Gamification has become common place with the platform revolution. Any activity or service that is on a platform has become gamified in one form or the other. According to TechForge, a good gamification platform comprises three attributes:
- Data Insight: Analytics about user behavior patterns
- Clear Objective: Highlights a problem that the organization is facing, and allows the learner to solve this problem real-time
- Growth: Allows the user to recognize performance in the game
Most importantly, gamifying learning allows learners to:
- be immersed in the experience
- see real world application
- engage in collaborative and social learning, and
- make mistakes in a safe learning environment
Modern Workplace Learning = Designed for People, Technology and Fun
An important thing to remember when it comes to training and engaging millennials is to adopt technology. It is an important criterium for the adoption and implementation of gamification, because, in a large sense, gamification perpetuates the concept of “virtual” reality in its most basic forms. Either way, at every level of gamification, some form of technology is necessary. Why?

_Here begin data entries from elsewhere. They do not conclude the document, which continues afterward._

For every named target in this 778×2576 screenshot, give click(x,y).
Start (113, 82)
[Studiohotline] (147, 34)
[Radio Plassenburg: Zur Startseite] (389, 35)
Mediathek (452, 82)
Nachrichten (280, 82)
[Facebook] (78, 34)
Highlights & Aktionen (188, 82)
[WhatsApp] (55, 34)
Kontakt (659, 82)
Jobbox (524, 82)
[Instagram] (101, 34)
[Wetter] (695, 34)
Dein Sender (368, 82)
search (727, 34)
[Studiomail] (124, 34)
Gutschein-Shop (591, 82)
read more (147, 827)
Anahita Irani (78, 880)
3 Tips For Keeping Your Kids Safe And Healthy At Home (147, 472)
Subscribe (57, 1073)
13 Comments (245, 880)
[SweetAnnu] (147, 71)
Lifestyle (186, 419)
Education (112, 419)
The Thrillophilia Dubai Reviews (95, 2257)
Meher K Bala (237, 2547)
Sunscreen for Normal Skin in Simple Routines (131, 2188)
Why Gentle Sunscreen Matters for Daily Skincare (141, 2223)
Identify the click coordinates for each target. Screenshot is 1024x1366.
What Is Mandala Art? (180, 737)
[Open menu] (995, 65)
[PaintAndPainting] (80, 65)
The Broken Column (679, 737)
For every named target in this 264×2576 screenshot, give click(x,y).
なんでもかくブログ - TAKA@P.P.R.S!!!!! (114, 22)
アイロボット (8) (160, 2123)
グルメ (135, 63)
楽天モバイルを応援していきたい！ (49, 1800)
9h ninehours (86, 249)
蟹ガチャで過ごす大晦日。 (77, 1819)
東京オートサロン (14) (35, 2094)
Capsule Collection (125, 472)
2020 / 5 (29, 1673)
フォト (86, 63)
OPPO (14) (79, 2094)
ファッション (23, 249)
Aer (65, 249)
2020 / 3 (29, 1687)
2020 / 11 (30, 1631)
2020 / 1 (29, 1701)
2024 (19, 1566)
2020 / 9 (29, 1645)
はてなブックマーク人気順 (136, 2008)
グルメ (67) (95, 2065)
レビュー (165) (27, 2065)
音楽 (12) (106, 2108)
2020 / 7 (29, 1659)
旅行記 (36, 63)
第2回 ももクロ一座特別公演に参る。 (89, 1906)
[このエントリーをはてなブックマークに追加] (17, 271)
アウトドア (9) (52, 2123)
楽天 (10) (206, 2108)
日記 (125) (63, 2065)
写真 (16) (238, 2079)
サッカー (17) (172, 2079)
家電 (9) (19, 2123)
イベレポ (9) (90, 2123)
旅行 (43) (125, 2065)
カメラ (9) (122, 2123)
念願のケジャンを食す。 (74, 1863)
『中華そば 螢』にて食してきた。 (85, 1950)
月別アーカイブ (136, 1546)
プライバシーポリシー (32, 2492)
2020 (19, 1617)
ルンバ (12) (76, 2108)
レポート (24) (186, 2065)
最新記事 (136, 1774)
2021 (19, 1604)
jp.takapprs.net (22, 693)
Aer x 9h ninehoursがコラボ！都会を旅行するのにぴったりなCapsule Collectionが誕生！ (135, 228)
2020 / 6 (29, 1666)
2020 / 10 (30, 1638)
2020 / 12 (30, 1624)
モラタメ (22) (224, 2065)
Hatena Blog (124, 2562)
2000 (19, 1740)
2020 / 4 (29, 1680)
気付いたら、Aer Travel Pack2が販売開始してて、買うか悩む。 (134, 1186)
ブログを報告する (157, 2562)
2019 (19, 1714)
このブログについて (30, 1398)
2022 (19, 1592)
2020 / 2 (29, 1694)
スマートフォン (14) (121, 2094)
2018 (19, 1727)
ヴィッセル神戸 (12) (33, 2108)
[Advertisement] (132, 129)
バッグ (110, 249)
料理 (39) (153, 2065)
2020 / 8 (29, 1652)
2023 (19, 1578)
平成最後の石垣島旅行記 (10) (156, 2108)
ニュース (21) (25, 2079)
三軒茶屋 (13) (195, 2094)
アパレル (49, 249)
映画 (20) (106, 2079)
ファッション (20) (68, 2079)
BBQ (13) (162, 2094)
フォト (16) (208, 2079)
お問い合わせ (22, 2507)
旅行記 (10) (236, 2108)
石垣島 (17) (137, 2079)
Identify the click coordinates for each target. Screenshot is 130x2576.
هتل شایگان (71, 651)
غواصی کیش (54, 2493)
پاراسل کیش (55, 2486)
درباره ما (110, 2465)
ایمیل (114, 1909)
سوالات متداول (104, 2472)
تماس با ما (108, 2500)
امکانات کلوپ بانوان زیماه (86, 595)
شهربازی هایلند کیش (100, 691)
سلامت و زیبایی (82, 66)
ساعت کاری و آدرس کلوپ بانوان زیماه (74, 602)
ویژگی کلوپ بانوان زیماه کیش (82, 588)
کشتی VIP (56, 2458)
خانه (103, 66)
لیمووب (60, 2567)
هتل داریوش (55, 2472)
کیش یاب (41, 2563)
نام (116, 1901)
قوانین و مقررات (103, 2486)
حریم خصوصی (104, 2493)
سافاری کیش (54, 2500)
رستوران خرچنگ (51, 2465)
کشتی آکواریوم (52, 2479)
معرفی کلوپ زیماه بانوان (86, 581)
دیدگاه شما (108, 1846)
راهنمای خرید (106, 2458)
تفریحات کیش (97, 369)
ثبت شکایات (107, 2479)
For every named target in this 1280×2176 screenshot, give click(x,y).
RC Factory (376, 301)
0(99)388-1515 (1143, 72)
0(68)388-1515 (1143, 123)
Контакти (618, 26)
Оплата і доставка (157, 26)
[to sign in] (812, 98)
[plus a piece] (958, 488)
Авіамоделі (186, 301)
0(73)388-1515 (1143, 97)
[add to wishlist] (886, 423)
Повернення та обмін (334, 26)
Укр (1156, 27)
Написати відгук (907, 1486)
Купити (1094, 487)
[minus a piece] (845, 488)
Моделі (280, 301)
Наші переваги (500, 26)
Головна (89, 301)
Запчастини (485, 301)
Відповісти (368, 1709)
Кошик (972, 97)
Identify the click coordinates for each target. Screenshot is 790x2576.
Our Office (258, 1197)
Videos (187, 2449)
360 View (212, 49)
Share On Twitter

Gamification, as already established, uses game-like elements to make otherwise mundane and cumbersome non-game scenarios like education and exercise more interesting, engaging and fun. The common elements used in gamification are points, badges and rewards. As gamification has evolved, these elements have morphed to form different levels of gamification:
Level 1 – Content gamification
Have you ever played ‘Jeopardy’ or ‘Who wants to be a Millionaire?’ While these are considered “game” shows, the premise is to see how strong your “knowledge” is, which is a fundamental component of learning. Every right answer wins you points, and wrong answers may find you losing points. This is an example of basic gamification – Activities generate points and accumulation of points creates an automated leader board. Better the performance, higher the points.
Level 2 – Structural gamification
Diving a step deeper into gamification, and you will find apps like ‘Duolingo’, the language app. Structural gamification functions on the concept of badges. The content and activities given to learners are divided into modules or groups. As learners complete a module or group, their collective points help them gain a badge, a form of recognition for having achieved something others haven’t. This keeps the engagement going. Better the performance, more badges that the learner collects.
Level 3 – Performance gamification
Performance gamification is the best-case scenario. If you’ve looked at fitness apps like RunKeeper or Pear Fitness Coach, they embody gamification in its truest sense. How do they do it? By demonstrating impact. RunKeeper and Pear Fitness Coach, for example, employ Artificial intelligence to track individual performance and provide personalized coaching and feedback.
When it comes to learning, simple classroom activities and board-games can give learners points and scores. eLearning is known to incorporate the module-based learning to support badges. Udemy and Coursera are great examples of structural gamification in learning. The holy-grail, however, in performance gamification, is the use of artificial intelligence and virtual reality. Simulations are a good example of performance gamification, incorporating artificial intelligence for feedback and reporting, and virtual reality for safe learning and practice without fear.
How well are you able to train and engage your millennial workforce?